아래 예시는 다음 정책을 구현합니다.
- 최대 3회 시도
Unavailable,DeadlineExceeded에만 재시도(상황에 따라ResourceExhausted는 제외 권장)- 지수 백오프 + 지터
- 상위 deadline을 초과하지 않도록 attempt별 timeout 제한
package retry
import (
"context"
"math/rand"
"time"
"google.golang.org/grpc"
"google.golang.org/grpc/codes"
"google.golang.org/grpc/status"
)
type Policy struct {
MaxAttempts int
PerAttemptTO time.Duration
BaseBackoff time.Duration
MaxBackoff time.Duration
}
func UnaryClientInterceptor(p Policy) grpc.UnaryClientInterceptor {
if p.MaxAttempts <= 0 {
p.MaxAttempts = 1
}
if p.BaseBackoff <= 0 {
p.BaseBackoff = 20 * time.Millisecond
}
if p.MaxBackoff <= 0 {
p.MaxBackoff = 200 * time.Millisecond
}
return func(ctx context.Context, method string, req, reply any, cc *grpc.ClientConn,
invoker grpc.UnaryInvoker, opts ...grpc.CallOption) error {
var lastErr error
for attempt := 1; attempt <= p.MaxAttempts; attempt++ {
attemptCtx, cancel, err := func() (context.Context, context.CancelFunc, error) {
if p.PerAttemptTO <= 0 {
// per-attempt timeout을 강제하지 않음
return ctx, func() {}, nil
}
c, cancel := context.WithTimeout(ctx, p.PerAttemptTO)

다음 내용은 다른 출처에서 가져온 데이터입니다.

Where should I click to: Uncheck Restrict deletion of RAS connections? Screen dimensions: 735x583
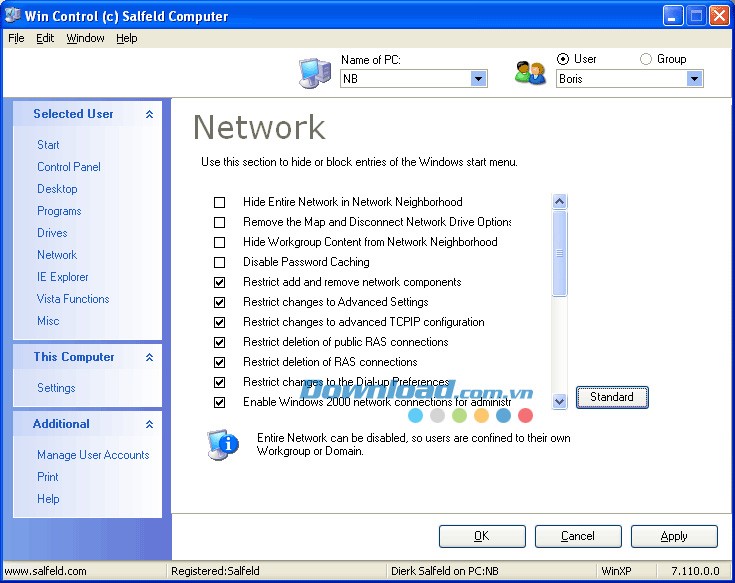coord(220,362)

// 상위 ctx가 이미 만료되면 여기서도 빠르게 실패
if err := ctx.Err(); err != nil {
cancel()
return nil, nil, err
}
return c, cancel, nil
}()
if err != nil {
return err
}
lastErr = invoker(attemptCtx, method, req, reply, cc, opts...)
cancel()
if lastErr == nil {
return nil
}
st, ok := status.FromError(lastErr)
if !ok {
// gRPC status가 아니라면 재시도하지 않음
return lastErr
}
if !isRetryable(st.Code()) {
return lastErr
}
// 마지막 attempt면 종료
if attempt == p.MaxAttempts {
break
}
// 상위 deadline이 남아있는지 확인
if err := ctx.Err(); err != nil {
return err
}
// backoff with jitter
backoff := expBackoff(p.BaseBackoff, p.MaxBackoff, attempt)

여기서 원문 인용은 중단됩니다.